“After having learned to think, the Prince made the study of history his principal object for six years.”

Twelve volumes of the Course of Study have transmitted to us Condillac’s lessons in history. In this he does not take delight, as Rollin does, in long narrations; but he analyzes, multiplies his reflections, and abridges facts; he philosophizes more than he recites the facts of history.

345. Personal Reflection.—What we have said of Condillac’s Course of Study suffices to justify the judgment expressed of his pedagogy by one of his disciples, Gérando, when he wrote: “He who had so thoroughly studied the manner in which ideas are formed in the human mind, had but little skill in calling them into being in the intelligence of his pupil.”

But we would judge our author unjustly if, after the criticisms we have made of him, we were not to accord him the praise he deserves, especially for having comprehended, as he has done, the value of personal reflection, and the superiority of judgment over memory. A few quotations will rehabilitate the pedagogy of Condillac in the minds of our readers.

Above all else there must be an exercise in personal reflection:—

“I grant that the education which cultivates only the memory may make prodigies, and that it has done so; but these prodigies last only during the time of infancy.... He who knows only by heart, knows nothing.... He who has not learned to reflect has not been instructed, or, what is still worse, has been poorly instructed.”
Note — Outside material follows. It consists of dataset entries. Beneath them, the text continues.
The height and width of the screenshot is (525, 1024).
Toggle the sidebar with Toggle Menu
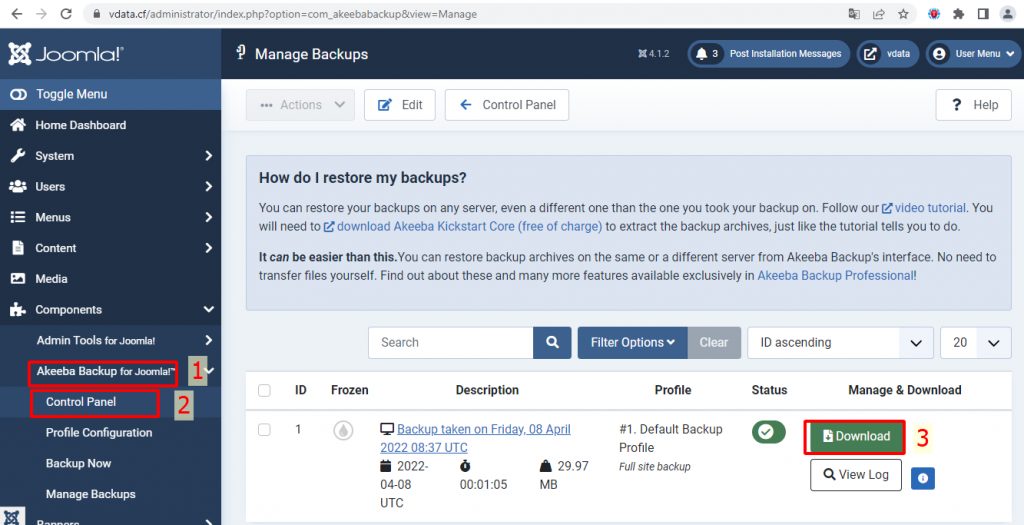click(70, 94)
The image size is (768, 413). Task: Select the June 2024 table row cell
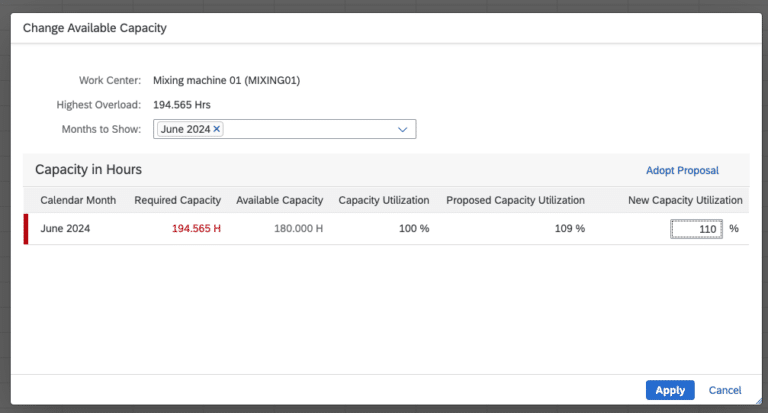tap(66, 229)
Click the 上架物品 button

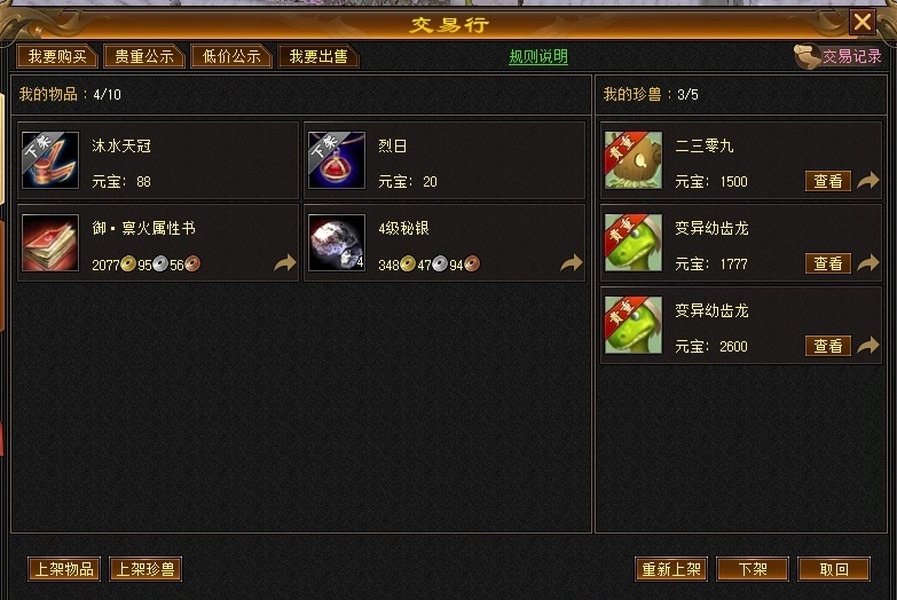pyautogui.click(x=64, y=569)
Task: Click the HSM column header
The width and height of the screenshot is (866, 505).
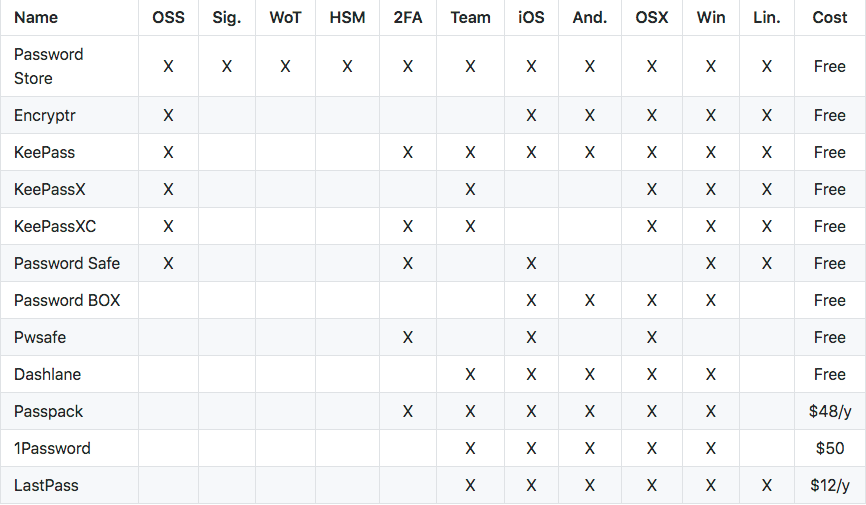Action: 347,18
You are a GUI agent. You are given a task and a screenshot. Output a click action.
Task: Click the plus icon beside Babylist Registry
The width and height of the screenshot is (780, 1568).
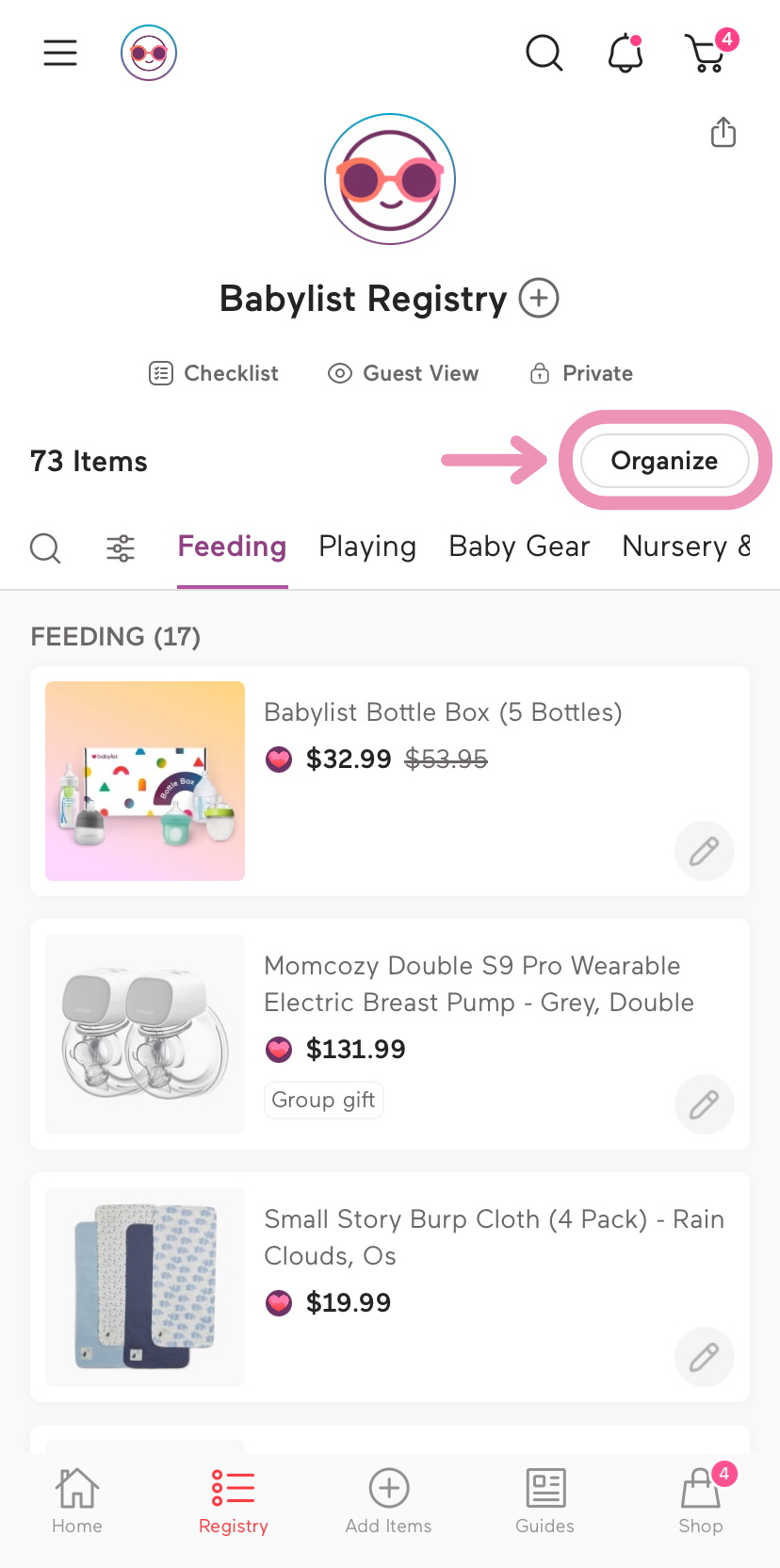click(539, 299)
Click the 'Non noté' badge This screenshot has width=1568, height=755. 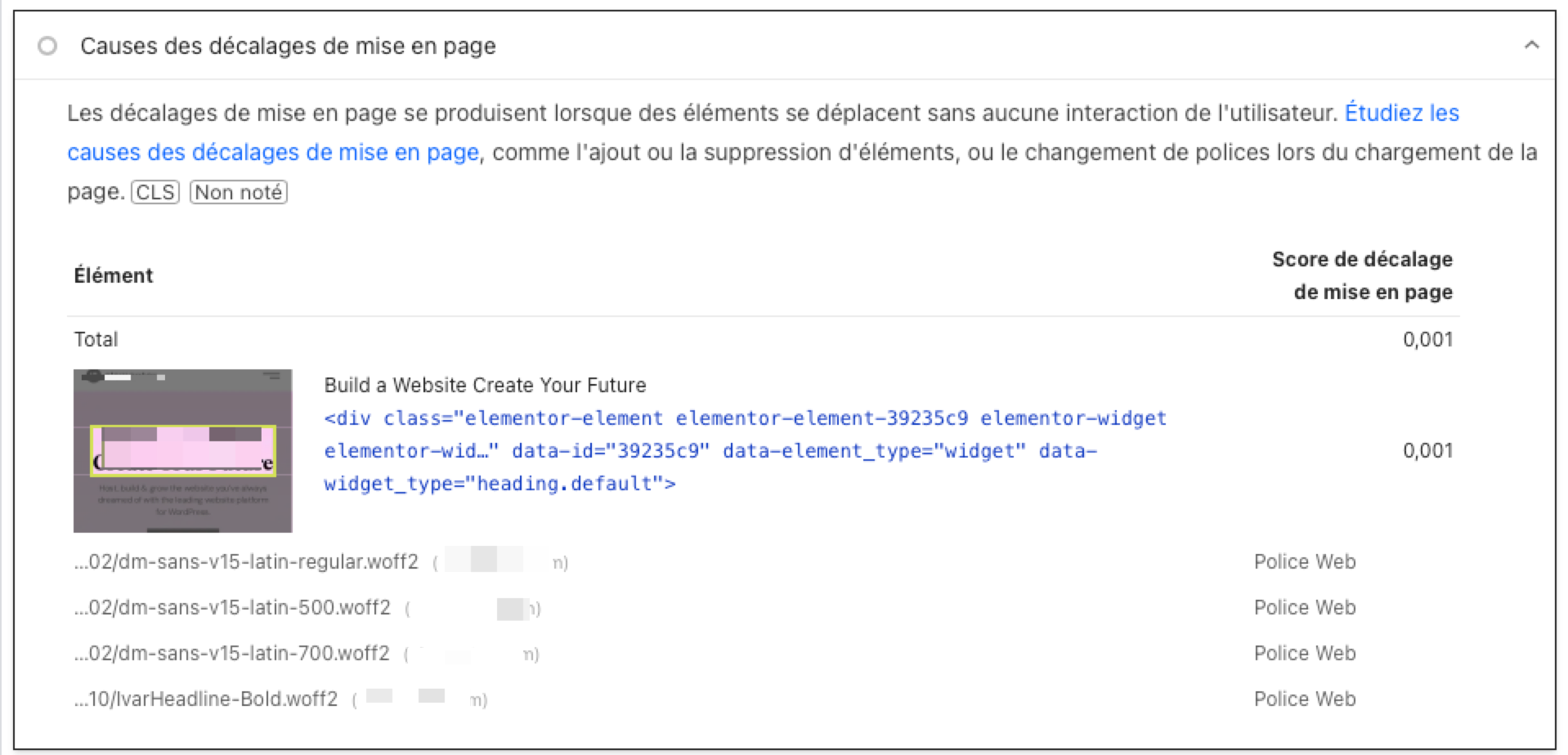coord(239,192)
“True knowledge is in the reflection, which has acquired it, much more than in the memory, which holds it in keeping; and the things which we are capable of recovering are better known than those of which we have a recollection. It does not suffice, then, to give a child knowledge. It is necessary that he instruct himself by seeking knowledge on his own account, and the essential point is to guide him properly. If he is led in an orderly way, he will acquire exact ideas, and will seize their succession and relation. Then, able to call them up for review, he will be able to compare them with others that are more remote, and to make a final choice of those which he wishes to study. Reflection can always recover the things it has known, because it knows how it originally found them; but the memory does not so recover the things it has learned, because it does not know how it learns.”

This is why Condillac places far above the education we receive, the education that we give ourselves:—

“Henceforth, Sir, it remains for you alone to instruct yourself. Perhaps you imagine you have finished; but it is I who have finished. You are to begin anew!”